# Work instruction
Search the records for the string "agent". Copy each line where it occurs.

# Stored data
________________________________________

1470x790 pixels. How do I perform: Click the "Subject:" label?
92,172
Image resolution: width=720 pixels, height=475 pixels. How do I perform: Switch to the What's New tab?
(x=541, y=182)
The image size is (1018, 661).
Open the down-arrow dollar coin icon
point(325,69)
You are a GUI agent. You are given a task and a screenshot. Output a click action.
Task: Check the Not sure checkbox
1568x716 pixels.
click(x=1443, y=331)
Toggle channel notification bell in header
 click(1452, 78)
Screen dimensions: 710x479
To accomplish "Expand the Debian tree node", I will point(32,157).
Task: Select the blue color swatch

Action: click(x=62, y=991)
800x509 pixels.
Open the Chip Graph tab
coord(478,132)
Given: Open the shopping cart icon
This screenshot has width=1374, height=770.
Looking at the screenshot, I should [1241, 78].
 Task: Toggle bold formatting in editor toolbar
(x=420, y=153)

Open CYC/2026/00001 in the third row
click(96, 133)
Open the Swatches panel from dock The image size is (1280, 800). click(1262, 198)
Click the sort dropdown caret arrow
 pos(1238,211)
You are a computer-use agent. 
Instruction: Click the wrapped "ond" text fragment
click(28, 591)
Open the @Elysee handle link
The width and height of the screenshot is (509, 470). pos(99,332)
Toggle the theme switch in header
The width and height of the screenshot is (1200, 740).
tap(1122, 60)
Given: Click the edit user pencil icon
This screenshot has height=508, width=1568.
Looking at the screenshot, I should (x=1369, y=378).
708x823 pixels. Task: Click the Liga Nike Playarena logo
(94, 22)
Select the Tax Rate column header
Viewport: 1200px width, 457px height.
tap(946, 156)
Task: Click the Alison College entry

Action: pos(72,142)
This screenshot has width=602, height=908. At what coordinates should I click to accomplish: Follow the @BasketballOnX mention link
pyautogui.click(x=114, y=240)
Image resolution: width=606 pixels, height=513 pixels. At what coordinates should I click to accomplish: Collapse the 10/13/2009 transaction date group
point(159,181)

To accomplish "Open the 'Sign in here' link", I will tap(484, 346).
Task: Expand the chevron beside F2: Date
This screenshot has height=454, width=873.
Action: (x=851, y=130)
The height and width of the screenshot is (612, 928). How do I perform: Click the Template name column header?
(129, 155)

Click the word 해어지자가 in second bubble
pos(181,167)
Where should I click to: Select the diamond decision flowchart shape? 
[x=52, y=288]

________________________________________

# Result for this task
You are a GUI agent. You are given a task and a screenshot. Output a click action.
You are a computer-use agent. 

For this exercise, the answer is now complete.